The Minimum Wage

Even Patricia Witless seems to get it:

The chancellor insisted that doctors, dentists, nurses, midwives and
other health workers should be held to 1.5% in the annual settlement
for 2007/8 – well below the inflation rate of 3.6% in the most recent
retail price index.

Ms
Hewitt is understood to have fought for more, but eventually accepted
Mr Brown’s ruling. Yesterday she recommended the 1.5% in a submission
to the independent review bodies which set the pay for professions that
are unable to strike for higher earnings without compromising their
patients’ safety.

In an unusually stern warning, she said a more
generous settlement could force NHS trusts to shed staff, reduce
overtime, or cut services.
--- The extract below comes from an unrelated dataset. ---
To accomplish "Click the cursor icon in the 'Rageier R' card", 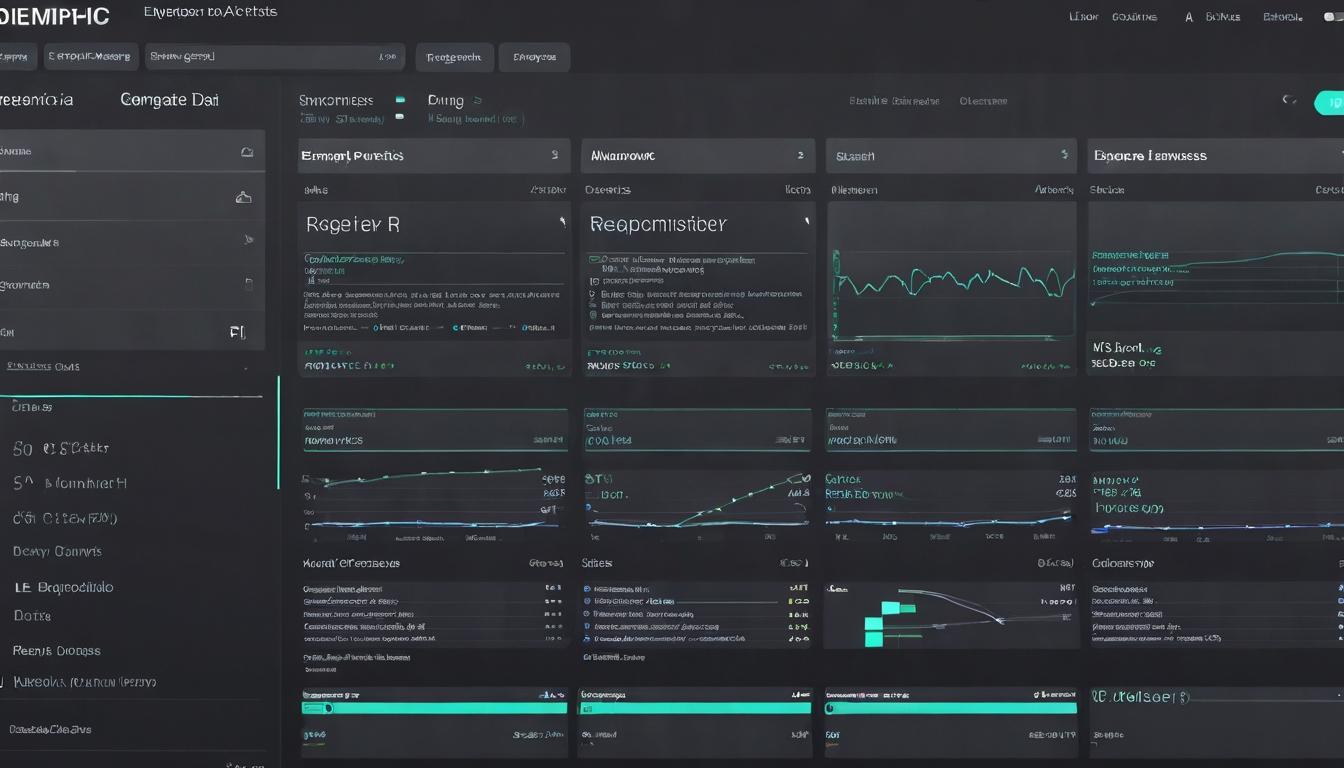I will (562, 222).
An extra 0.5% would cost £107m – equivalent
to the salaries of 3,300 qualified nurses, 1,200 doctors or 51,000
operations, she added.

Raise wages and fewer hours of labour can be paid for from the same pot of money. Clear and logical. So why do so many people deny this simple truth, one so obvious that even Patty gets it, when it comes to the minimum wage?

2 responses

  1. dearieme Avatar
    dearieme

    I was about to suggest that the GPs have had such a whopping rise recently that there would be few, ahem, ill-effects if their pay were frozen for a year ot two. Then I realised that that might provoke a few early retirements because their pensions would get rises.

  2. Not an economist, but if the pay is shite, then less people want to do the work of nursing and the like (and it is *hard* thankless toil).
    Example – the government is sneaking a way of lowering the NHS wages by even more by reducing the number of hours that are considered ‘anti-social’.